79 - Kejadian Tidak Terduga
Melisa sangat bersyukur Xania bukan anak yang takut pada orang asing atau takut dengan suasana baru. Awalnya memang malu-malu, tetapi lama-lama anak itu bisa beradaptasi. Seperti sekarang ini. Xania kini sedang di teras bersama Mas Agus. Tadinya karena penasaran dengan musik dangdut dari ponsel laki-laki itu, terus sekarang lagi merangkak di rumput yang basah karena habis disiram. Lalu, ketika ada tetangga yang mendekat, Xania tidak takut sama sekali. Padahal, sebelumnya jarang bertemu.

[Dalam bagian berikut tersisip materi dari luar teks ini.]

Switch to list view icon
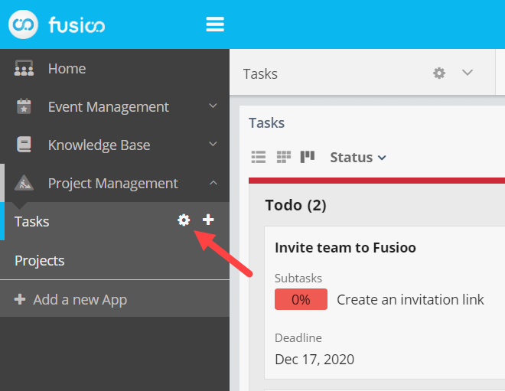 coord(259,158)
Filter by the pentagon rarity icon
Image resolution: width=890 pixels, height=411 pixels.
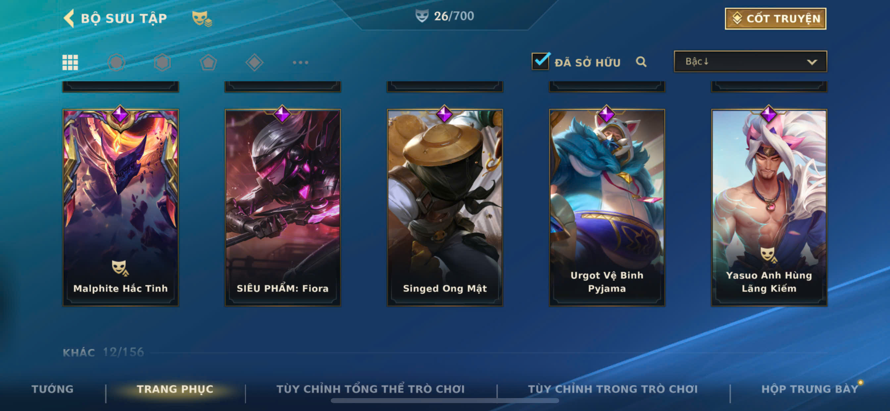click(x=208, y=63)
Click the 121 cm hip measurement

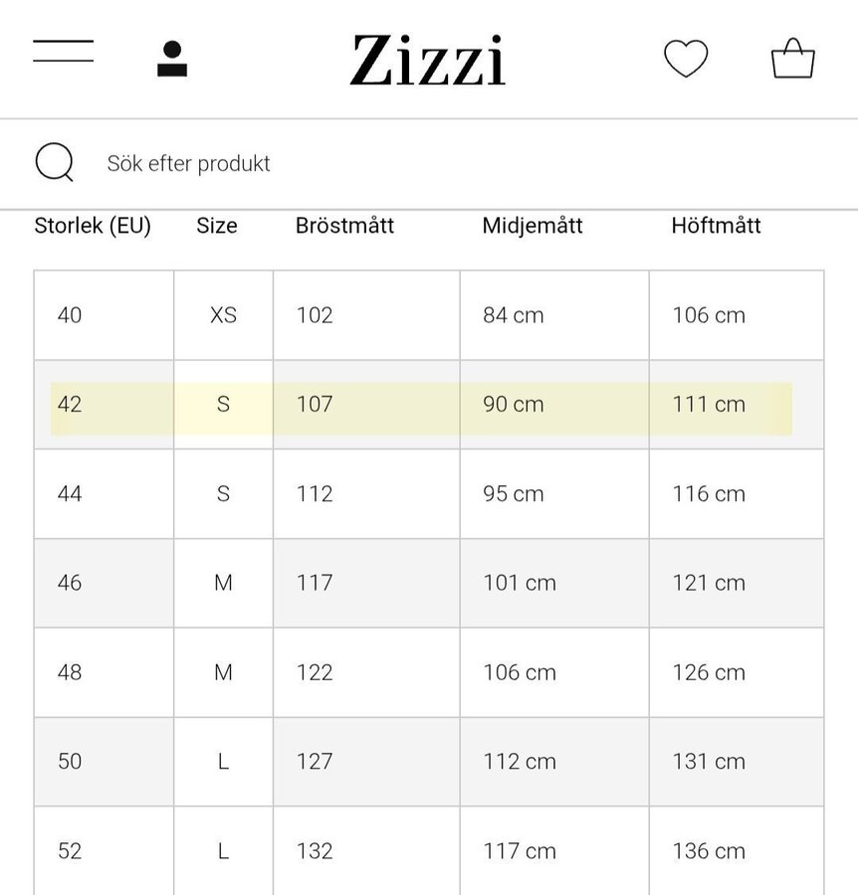pyautogui.click(x=709, y=583)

Kalau sekadar dipegang tangan dan pipi, Melisa masih memaklumi, tetapi tidak dengan mencium. Selagi Xania merasa aman dan nyaman, Melisa tidak akan melarang orang ini-itu. Toh, ini salah satu pelajaran untuk Xania. Sejak kecil harus dibiasakan membaur dengan orang lain. Beda ceritanya kalau Xania mulai rewel terus tetangganya tidak peduli, Melisa yang turun tangan.
Meski dirinya tidak ada masalah, Melisa tidak akan melakukan hal yang sama ke anak-anak lain. Padahal dia sedang gemas melihat anak laki-laki yang sepertinya sebaya dengan Xania. Apalagi saat ini Xania dan anak itu sedang main tanah, Melisa makin gemas.

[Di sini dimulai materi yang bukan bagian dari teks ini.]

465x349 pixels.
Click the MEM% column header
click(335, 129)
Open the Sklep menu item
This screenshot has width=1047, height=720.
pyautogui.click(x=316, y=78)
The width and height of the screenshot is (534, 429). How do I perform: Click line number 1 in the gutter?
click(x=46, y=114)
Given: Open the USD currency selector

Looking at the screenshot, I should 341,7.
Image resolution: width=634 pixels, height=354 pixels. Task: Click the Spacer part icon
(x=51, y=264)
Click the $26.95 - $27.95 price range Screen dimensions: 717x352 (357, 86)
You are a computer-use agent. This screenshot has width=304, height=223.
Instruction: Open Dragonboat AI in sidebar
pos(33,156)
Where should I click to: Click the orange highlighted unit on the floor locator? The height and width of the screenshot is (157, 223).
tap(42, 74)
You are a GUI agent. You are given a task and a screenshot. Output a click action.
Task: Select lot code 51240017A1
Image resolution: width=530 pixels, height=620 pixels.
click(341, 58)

"Ini dikasih makan apa, to, pipinya bisa bulet kayak gini?" tanya salah satu ibu-ibu yang kini sedang menggendong bayi laki-laki tadi. Ibu ini tadi juga yang menyentuh pipi Xania.

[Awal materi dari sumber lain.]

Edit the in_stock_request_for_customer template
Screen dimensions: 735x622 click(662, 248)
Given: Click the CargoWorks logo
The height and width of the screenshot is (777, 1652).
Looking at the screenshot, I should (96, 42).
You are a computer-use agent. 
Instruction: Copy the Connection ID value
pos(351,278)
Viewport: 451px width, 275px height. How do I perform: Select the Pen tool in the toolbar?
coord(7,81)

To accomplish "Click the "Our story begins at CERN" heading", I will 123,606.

"Sama kayak anak-anak lainnya, Bu. Tapi, sekarang Xania lagi susah makan," jawab Melisa kalem.
"Oh, sama kayak Rafi, ya. Udah seminggu ini dia kalau makan cuma sedikit yang masuk ke perutnya, tapi minum susunya kuat banget. Kalau Xania masih minum ASI?"
"Nggak, Bu. Saya udah nggak boleh menyusui lagi. Jadi sekarang minumnya susu formula."
Seketika mata ibu-ibu itu terpaku pada perut Melisa yang tertutup dress ibu hamil. Setelah itu, mulutnya terbuka lebar. "Lho, Mbak Mel sekarang lagi hamil lagi, to?"
Melisa tersenyum kikuk, lalu mengiakan. Tidak mungkin berbohong, kan. Wong, perutnya sudah kelihatan membesar.
"Emang Mbak Mel nggak KB?"
"Nggak, Bu." Melisa hanya menjawab itu. Tidak perlu dijelaskan yang sebenarnya. Bisa panjang nanti.
"Ya, pantesan. Makanya Mbak Mel, habis ini langsung pasang KB aja. Kasian anaknya masih kecil ditinggal hamil lagi. Biasanya, sih, kebanyakan anak-anaknya nanti ditelantarkan. Dikasih ke pengasuh biar nggak ribet urus anak."
Lagi-lagi Melisa hanya bisa tersenyum simpul. Hatinya terasa disentil setelah mendengar ucapan itu. "Saya nggak berniat menelantarkan anak-anak saya, kok. Pengasuh juga hanya bantu-bantu sedikit. Saya yakin kalau dikasih segini, berarti Allah percaya sama saya. Kalau suatu saat saya lalai, saya juga yang menanggung dosanya. Doakan saja, Bu, semoga saya amanah."
"Aamiin. Kalau Mbak Mel nggak akan pusing mikirin biaya. Lha, wong, suaminya pilot."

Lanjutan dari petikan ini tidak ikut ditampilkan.